Arvo building, auditorium F114, address: Arvo Ylpön katu 34.
Doctoral defence of Lic.Med. Mikko Hirvonen
The field of science of the dissertation is Paediatrics.
The opponent is professor Leena Haataja (University of Helsinki). Professor Kalle Kurppa acts as the custos.
The language of the dissertation defence is Finnish.
Neurodevelopmental outcome afterm moderate and late preterm birth
Moderate and late preterm infants have a greater risk of neurodevelopmental disabilities
According to a large Finnish national register study (Adverse neurodevelopmental outcome in childhood after moderate and late preterm birth – A nationwide register study) both moderately preterm (32-33 gestational weeks) and late preterm (gestational weeks 34-36) infants were at a greater risk of neurodevelopmental disabilities compared with infants born at term (more than 37 gestational weeks). Moderate and late preterm children had a greater risk of developing cerebral palsy, epilepsy, and sensory impairments than children born at term, but the risk of intellectual disability did not differ between any of these groups. The most prominent risk factors for the development of disabilities were intracranial hemorrhages and convulsions during the neonatal period.

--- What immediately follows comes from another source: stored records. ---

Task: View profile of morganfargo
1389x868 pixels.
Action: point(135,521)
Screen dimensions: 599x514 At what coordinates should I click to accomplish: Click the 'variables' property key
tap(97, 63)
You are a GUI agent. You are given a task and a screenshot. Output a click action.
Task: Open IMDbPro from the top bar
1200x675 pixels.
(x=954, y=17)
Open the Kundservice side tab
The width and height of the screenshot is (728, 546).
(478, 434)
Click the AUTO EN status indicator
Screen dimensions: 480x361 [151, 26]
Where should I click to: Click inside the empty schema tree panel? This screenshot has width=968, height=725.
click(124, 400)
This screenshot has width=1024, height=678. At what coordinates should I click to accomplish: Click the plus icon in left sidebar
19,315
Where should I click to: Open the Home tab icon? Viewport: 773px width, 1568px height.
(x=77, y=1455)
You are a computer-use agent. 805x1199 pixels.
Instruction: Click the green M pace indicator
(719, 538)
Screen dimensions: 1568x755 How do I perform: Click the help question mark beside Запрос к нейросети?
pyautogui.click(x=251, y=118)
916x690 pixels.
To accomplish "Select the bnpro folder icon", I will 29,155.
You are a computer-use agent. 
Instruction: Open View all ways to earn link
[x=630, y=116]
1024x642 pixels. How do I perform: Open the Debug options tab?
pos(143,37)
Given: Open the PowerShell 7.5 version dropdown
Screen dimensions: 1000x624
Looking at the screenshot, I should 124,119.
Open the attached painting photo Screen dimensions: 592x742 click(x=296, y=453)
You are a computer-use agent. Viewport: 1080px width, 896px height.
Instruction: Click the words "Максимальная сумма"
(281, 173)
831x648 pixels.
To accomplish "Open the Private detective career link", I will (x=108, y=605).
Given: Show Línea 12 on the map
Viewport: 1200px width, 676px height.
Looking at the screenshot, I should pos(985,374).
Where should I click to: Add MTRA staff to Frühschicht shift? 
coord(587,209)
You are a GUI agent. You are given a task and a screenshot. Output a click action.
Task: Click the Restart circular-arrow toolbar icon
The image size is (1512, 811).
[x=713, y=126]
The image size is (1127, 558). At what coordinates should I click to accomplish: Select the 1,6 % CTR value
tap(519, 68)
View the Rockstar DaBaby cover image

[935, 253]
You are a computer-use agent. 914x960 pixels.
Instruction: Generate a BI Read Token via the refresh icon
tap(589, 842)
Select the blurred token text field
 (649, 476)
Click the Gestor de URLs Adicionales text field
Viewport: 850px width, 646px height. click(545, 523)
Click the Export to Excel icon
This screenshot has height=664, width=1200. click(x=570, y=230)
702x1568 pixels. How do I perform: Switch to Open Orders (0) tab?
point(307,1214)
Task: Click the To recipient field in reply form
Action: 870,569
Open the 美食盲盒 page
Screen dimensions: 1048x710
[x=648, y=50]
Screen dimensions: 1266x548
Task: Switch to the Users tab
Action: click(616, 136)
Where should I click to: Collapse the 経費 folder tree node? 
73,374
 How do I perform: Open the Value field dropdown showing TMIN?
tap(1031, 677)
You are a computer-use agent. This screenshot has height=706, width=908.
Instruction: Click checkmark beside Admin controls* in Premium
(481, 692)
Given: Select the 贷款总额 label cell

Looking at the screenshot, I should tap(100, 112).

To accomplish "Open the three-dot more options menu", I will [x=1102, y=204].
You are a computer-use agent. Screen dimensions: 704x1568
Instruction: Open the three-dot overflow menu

Smoking during pregnancy also predicted an increased risk of disabilities in childhood.
According to this study, the incidence of cerebral palsy (CP) was 24-fold in children born between the gestational weeks 32 and 33, and six-fold in children born between weeks 34 and 36, in comparison to children born at term. Moderate and late preterm children also had an increased risk of epilepsy and sensory disabilities in comparison to children born at term.
The national register study included all of the children born in Finland between 1991 and 2008 as per data obtained from the Medical Birth Register. Infants with missing data on gestational age, those with any major congenital malformations, and those who died before the age of one year were excluded. The remaining 1,018,256 infants constituted the population of the study. Incidences of CP, intellectual disability, epilepsy, and sensory impairments in childhood were assessed by linking the health register data. The purpose of this study was to compare the incidences of long-term neurodevelopmental disabilities in moderate and late preterm children to those in very preterm (born at <32 gestational weeks) and at term children.
Neurodevelopmental impairment is a marked, long-term complication in children born preterm, and the risk is highest among the most prematurely born infants. Moderate preterm and late preterm infants form the majority (more than 80%) of all prematurely born infants, and morbidity in this group presents a burden on individuals, families, and the healthcare system. Thus, it is essential to evaluate the long-term consequences of moderate and late preterm births, and to establish potential factors predictive of long-term neurological morbidity.
In this large national register study, we found that moderate and late preterm infants are at an increased risk of CP, epilepsy, and visual disturbances or blindness in childhood in comparison to children born at term. No previous large register-based studies exist that focus on the long-term neurodevelopmental outcomes of moderate and late preterm children in Finland, even though these children comprise the majority of all prematurely born children. Furthermore, there are only a few, earlier, national studies worldwide that have focused on the same issues as the present study.
The dissertation is published in the publication series of Acta Universitatis Tamperensis; 2374, Tampere University Press, Tampere 2018. The dissertation is also published in the e-series Acta Electronica Universitatis Tamperensis; 1880, Tampere University Press 2018.